## TASK REQUIREMENTS
Every entry in the listing below has to be given again exactly.
-=-=-
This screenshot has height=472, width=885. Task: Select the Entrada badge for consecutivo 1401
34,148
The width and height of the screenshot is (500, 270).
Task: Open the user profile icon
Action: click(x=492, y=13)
-=-=-
## RESULT
This screenshot has height=472, width=885. Task: Select the Entrada badge for consecutivo 1401
34,148
The width and height of the screenshot is (500, 270).
Task: Open the user profile icon
Action: click(x=492, y=13)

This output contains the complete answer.